Lack of access to capital not only prevents business growth but also perpetuates cycles of intergenerational poverty and racial inequity that affect families and communities at all levels. To address these problems, equitable, culturally adept lending needs to become the norm, not the exception. By building partnerships between financial institutions and community organizations, we can transform who gets access to capital and how, and thereby accelerate progress toward a more equitable future. We know this from a proven track record of success in New Mexico.

Redefining Creditworthiness

The Land of Enchantment is a diverse state: The majority are people of color; it is home to 23 Native American pueblos, tribes, and nations. Its private sector economy is based largely on owner-operated small businesses. In this context, community development financial institutions (CDFIs) and alternative lenders have been formulating solutions aimed at expanding access to affordable capital.

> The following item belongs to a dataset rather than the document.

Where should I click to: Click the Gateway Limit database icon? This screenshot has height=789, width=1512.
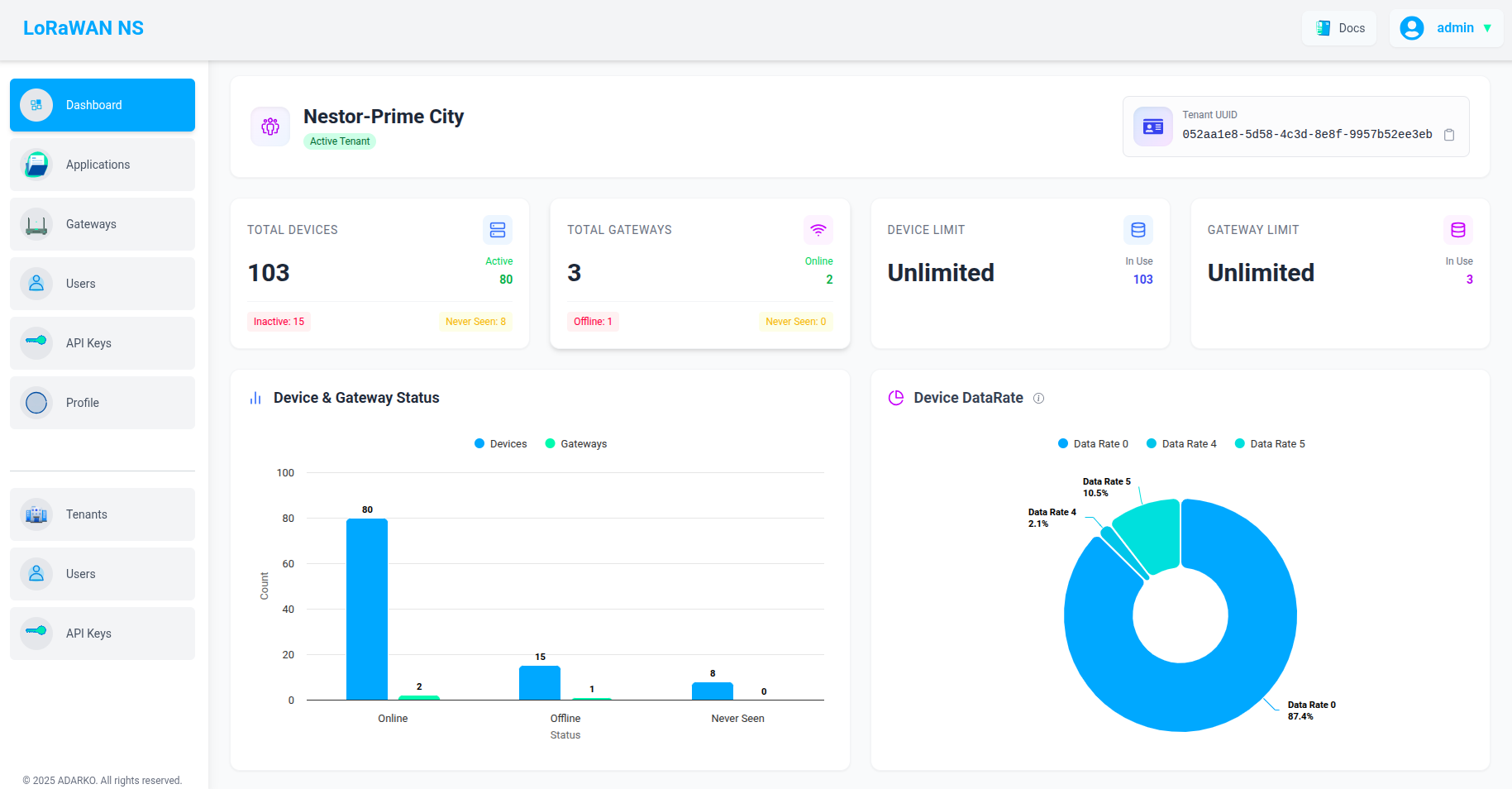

According to a 2017 report in the Santa Fe New Mexican, payday lenders in the state outnumber fast-food restaurants, and the small-dollar loans they offer come at an extremely high cost. New Mexico regulation and licensing officials have found that interest rates on title loans from such lenders average 238 percent and can even surpass 450 percent. Business owners who borrow from them are often scarred by the experience.

To create an alternative financial system in New Mexico that supports underserved communities, Nusenda Credit Union is working with the W.K. Kellogg Foundation; the Albuquerque Community Foundation; the McCune Charitable Foundation; and local, community-based organizations through City Alive, a collective-impact initiative focused on entrepreneurship. The relationship- based, community-circle microlending program, called Co-op Capital, transcends the formulas typically used for eligibility.

With Co-op Capital, the decision of whether someone should receive a loan shifts from the lending institution to partner organizations—such as nonprofits, community groups, and educational institutions. This approach widens the pathway to capital because underwriting does not have to rely on the usual “5 Cs of Credit”: character, capacity, capital, collateral, and conditions. Organizations have discretion over their lending criteria and application, and entrepreneurs have more access to business resources.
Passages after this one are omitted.